According to the data set documentation, the timezone used is Eastern Time in the US. Below is the converted time to the my local time zone (GMT+2).

In [17]:
print('Top 5 Hours for Ask Posts Comments in GMT Timezone')
for hour, avg in ask_sorted[:5]:
    hour_gmt2 = dt.datetime.strptime(str(hour),'%H')
    hour_gmt2 += dt.timedelta(hours=7) #converting EST to GMT+2  
    hour_gmt2 = hour_gmt2.strftime('%H:%M')

    print('{}(GMT+2): {} average comments per post'.format(hour_est,avg))

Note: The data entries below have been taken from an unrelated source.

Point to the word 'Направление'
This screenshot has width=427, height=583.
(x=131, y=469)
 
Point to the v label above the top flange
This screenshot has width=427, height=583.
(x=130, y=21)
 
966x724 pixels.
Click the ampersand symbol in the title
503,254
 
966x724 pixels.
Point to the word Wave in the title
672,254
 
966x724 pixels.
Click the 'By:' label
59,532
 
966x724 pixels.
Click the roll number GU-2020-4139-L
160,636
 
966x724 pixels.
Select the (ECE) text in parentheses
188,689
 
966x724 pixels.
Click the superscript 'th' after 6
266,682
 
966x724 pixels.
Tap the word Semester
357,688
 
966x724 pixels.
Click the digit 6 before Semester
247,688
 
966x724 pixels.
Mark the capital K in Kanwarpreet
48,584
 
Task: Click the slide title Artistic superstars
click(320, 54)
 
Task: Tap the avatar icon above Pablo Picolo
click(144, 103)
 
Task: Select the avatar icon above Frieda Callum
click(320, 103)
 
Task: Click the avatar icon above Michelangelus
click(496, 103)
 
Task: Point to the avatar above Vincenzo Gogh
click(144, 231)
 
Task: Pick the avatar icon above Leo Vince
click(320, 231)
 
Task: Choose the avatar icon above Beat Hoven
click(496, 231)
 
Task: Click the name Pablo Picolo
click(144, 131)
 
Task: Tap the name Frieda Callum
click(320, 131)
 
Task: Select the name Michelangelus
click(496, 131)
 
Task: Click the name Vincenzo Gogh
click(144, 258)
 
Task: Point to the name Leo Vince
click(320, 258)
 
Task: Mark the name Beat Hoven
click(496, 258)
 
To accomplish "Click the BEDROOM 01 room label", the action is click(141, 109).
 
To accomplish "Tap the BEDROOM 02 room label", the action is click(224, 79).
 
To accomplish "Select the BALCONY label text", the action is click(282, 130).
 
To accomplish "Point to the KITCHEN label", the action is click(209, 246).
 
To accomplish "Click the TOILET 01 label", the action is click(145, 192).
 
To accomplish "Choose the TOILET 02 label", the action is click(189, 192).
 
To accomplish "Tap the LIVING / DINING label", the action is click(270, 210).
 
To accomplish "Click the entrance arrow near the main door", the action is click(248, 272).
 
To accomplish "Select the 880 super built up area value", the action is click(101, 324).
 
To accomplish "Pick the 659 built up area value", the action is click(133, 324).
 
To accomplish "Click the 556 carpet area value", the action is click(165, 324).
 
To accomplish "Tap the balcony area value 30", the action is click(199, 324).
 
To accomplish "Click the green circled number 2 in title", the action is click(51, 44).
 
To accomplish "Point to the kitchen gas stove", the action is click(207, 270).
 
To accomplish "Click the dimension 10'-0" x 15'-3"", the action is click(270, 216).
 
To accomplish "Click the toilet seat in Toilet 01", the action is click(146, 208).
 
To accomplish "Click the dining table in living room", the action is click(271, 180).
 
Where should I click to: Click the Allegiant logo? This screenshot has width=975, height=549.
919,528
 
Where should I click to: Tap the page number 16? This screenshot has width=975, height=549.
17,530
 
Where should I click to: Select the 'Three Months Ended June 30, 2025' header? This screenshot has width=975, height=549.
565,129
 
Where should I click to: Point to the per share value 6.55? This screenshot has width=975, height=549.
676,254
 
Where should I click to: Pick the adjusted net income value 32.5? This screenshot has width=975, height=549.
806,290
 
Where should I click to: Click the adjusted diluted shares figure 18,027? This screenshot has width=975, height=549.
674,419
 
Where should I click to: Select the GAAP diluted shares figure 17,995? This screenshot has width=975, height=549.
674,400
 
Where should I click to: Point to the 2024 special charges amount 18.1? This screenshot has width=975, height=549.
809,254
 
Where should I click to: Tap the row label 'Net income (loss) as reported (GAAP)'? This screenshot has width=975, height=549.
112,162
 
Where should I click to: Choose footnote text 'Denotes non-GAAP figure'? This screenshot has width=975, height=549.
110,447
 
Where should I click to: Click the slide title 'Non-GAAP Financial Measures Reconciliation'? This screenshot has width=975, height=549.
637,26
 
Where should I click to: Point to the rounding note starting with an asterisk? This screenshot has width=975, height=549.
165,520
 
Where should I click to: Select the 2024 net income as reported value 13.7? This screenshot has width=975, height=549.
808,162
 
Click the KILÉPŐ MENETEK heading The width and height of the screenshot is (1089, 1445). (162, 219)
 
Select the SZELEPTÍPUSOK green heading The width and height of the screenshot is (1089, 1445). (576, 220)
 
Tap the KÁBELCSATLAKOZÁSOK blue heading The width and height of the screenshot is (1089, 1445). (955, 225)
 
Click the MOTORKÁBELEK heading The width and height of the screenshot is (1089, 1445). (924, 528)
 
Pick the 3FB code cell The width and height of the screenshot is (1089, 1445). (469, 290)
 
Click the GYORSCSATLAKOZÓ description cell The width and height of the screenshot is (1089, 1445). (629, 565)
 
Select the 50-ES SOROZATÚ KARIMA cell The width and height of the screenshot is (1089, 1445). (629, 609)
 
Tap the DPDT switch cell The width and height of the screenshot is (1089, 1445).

Top 5 Hours for Ask Posts Comments in GMT Timezone
21:00(GMT+2): 38.59 average comments per post
21:00(GMT+2): 23.81 average comments per post
21:00(GMT+2): 21.52 average comments per post
21:00(GMT+2): 16.8 average comments per post
21:00(GMT+2): 16.01 average comments per post


# Conclusion

The analysis done in this project was to determine which type of posts and during which time, the ask posts or show posts receive the most comments on average. In order to increase the chance of having a post receiving most comments, based on this analysis, we'd recommend the post be categorized as ask post and created between 15:00 and 16:00 (3:00 pm est - 4:00 pm est) which would be between 21:00 abd 22:22 (in my local time zone GMT+2)

The conclusion that can be made with certainty from this analysis is that, for the posts that received comments, ask posts received more comments on average and ask posts created between 15:00 and 16:00 (3:00 pm est - 4:00 pm est) received the most comments on average.